By Eric Yoder / The Washington Post
President Donald Trump on Friday replaced his federal personnel director, who had been in office only a matter of months, and assigned that role to a senior official of the White House’s Office of Management and Budget.
The assignment of OMB Deputy Director for Management Margaret Weichert as acting director of the Office of Personnel Management is consistent with the administration’s intent to bring decisions on federal personnel policies into the White House. In a telephone interview, however, Weichert stopped short of calling the assignment a step toward accomplishing that goal.
“I wouldn’t say that it is directly related to that. What I would say is that the broader objectives of the president’s management agenda are focusing on driving and really modernizing how we think about governing and our workforce in the 21st Century. The president wants me to continue the work that we are doing around the president’s management agenda,” said Weichert, who will remain in her role at OMB as well.

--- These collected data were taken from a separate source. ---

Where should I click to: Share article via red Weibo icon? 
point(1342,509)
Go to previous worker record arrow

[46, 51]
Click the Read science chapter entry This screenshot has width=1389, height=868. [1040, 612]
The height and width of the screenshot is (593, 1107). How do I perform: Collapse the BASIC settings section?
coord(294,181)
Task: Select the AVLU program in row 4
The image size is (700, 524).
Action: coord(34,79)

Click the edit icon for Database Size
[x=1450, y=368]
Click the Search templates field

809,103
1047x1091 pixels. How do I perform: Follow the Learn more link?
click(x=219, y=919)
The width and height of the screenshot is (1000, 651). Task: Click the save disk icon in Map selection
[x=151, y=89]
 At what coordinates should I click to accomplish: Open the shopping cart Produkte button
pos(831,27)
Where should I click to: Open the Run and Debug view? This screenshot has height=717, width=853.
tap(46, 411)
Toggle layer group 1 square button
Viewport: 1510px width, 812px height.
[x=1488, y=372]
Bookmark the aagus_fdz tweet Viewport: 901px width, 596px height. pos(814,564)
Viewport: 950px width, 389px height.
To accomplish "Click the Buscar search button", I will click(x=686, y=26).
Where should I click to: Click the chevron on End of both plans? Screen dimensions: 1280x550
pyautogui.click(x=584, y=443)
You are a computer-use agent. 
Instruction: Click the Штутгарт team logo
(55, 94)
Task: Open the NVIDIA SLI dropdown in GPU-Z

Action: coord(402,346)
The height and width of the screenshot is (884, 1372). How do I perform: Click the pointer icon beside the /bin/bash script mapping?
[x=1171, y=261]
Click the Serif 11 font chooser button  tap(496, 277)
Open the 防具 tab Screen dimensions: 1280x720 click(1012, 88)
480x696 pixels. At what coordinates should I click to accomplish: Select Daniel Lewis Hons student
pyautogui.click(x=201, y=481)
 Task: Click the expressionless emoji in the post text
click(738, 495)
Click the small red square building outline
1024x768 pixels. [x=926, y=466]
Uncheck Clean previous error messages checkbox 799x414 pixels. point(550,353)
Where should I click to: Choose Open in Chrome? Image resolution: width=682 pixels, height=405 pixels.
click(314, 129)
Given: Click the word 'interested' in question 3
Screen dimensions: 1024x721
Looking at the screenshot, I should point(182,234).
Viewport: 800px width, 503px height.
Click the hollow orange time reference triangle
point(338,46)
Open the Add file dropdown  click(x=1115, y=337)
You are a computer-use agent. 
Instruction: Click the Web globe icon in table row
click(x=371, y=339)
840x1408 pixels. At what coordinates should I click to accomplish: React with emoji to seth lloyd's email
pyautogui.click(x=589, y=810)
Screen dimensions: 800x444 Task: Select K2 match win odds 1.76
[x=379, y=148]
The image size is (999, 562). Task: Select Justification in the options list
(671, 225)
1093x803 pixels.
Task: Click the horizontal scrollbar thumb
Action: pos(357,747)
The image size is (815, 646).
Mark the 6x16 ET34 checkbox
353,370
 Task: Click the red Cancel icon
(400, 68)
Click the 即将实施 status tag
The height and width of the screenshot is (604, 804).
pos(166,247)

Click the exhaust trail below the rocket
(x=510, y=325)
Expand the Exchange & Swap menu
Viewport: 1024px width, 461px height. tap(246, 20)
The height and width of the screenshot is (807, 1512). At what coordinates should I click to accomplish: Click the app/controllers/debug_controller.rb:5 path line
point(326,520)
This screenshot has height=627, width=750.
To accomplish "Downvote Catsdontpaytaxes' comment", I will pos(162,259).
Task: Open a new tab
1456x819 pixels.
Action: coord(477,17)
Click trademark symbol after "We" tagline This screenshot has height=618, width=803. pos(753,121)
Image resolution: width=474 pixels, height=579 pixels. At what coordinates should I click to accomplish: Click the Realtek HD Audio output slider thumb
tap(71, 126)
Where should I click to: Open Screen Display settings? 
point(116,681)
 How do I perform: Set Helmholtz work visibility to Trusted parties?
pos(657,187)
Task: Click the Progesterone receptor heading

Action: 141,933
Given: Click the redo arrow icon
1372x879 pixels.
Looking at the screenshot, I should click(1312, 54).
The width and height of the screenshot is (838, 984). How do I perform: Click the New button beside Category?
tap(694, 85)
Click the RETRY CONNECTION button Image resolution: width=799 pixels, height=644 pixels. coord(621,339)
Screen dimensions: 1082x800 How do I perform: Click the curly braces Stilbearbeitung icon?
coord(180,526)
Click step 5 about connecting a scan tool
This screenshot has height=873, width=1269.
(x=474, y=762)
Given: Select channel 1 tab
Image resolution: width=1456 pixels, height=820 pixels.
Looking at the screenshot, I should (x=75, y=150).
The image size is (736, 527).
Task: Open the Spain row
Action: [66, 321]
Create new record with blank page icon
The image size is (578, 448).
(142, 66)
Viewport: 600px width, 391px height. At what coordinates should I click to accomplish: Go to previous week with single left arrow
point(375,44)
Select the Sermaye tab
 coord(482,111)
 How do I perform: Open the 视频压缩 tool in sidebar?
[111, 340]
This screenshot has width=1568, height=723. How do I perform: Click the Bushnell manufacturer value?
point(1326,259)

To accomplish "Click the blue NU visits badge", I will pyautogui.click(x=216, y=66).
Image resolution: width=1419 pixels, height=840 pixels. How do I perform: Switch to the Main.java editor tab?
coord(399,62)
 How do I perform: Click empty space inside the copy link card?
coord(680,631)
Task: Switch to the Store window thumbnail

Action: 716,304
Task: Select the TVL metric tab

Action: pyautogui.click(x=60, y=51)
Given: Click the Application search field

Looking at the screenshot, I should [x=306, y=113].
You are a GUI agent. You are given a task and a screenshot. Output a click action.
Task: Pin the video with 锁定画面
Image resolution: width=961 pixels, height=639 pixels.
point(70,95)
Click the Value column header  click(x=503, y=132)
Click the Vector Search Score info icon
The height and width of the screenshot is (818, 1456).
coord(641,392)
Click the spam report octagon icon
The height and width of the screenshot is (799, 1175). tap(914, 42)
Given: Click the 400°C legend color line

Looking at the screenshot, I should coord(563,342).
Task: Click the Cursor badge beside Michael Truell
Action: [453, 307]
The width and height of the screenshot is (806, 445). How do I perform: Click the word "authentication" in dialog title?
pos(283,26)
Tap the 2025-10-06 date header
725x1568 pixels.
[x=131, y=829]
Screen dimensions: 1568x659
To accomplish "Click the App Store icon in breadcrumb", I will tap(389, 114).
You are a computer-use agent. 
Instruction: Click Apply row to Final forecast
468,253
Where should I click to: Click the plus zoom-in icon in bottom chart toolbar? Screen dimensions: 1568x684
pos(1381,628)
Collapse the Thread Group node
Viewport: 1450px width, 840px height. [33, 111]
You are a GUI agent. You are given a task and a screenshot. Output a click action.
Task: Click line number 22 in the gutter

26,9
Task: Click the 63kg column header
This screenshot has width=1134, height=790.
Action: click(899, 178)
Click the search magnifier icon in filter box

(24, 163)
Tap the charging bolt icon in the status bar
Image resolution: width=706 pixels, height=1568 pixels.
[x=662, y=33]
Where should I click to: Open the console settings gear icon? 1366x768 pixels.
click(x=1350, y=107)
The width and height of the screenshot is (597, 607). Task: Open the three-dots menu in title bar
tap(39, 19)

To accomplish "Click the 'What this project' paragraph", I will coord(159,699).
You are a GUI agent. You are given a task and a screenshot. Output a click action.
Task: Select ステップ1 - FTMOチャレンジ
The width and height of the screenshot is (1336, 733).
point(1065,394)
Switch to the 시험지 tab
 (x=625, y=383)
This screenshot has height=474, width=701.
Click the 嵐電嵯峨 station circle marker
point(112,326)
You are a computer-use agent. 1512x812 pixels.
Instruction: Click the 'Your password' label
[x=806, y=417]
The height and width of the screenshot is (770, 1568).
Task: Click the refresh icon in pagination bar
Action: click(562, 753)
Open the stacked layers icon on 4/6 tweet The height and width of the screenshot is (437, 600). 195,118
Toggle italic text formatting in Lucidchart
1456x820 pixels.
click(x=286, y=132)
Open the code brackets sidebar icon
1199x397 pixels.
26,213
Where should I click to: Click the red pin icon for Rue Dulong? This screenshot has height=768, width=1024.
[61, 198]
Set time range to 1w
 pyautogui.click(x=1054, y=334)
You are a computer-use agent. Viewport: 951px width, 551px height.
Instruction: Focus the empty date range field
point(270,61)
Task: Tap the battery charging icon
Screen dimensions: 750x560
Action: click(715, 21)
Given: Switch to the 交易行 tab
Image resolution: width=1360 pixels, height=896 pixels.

She replaces Jeff Tien Han Pon, a veteran of human resources positions inside and outside the government who had headed the central personnel agency only since March. The White House did not provide a reason for replacing him.
The OPM is an independent executive branch agency whose top several officials are political appointees subject to Senate confirmation. The change will again leave the agency without a confirmed leader for an indefinite time. Before Pon’s confirmation, OPM had been led by acting directors since mid-2015, when the then-director resigned after revealing the theft of personal information on more than 20 million people from two OPM databases.
The plan to shift personnel policy decisions into the White House, part of a larger government reorganization initiative, has drawn opposition from federal unions that argue that it would risk politicizing the hiring, promotion, disciplinary and other policies for the 2.1 million career federal employees.
Pon’s main focus however had been to seek a thorough overhaul of civil service laws on the 40th anniversary of the last major revision, the 1978 Civil Service Reform Act, arguing that many provisions are outdated and that what he called “piecemeal” changes since then to hiring, performance, rewards and other policies have been insufficient.
He did not meet his self-imposed goal of proposing legislation to Congress before this year’s elections, although the administration did issue three executive orders aimed at restricting the role of federal unions and enhancing management’s powers in disciplining employees. A federal court later issued an injunction against major parts of all three, however, a decision that is now being appealed.
Weichert said the administration will continue to pursue those policies under her leadership at OPM.
“The direction that we’re going in that has been spelled out in a number of documents including the reform and reorganization plan, those reflect the administration’s go-forward perspective. I think as we engage in the execution of some of those we’re learning things that will inform the how of the execution. But I think the fundamental policy direction remains the same,” she said.
In a statement, OMB Director Mick Mulvaney said, “The President made a fantastic decision to designate Margaret Weichert as the Acting Director of OPM. Margaret has my full trust and support, and I know she will hit the ground running to ensure the federal workforce has the right skills and tools to deliver the proper services to the American people.”
The reorganization plan also calls for moving to the General Services Administration the OPM branches that administer federal insurance and retirement benefits and the training and other services it provides to other agencies. Further, the Defense Department would take over from OPM responsibility for conducting background investigations government-wide; that department already is set to assume that responsibility for its own employees.
Such changes likely would take some time to accomplish although no timetable has been set.
“It wouldn’t be practical to move such a large entity as OPM is today into the White House,” Weichert said. “That’s just not the nature of the type of functional activities in the White House. The things that we proposed in the reorganization plan were very much focused on what are the policy functions that are similar” to those of other parts of the Executive Office of the President.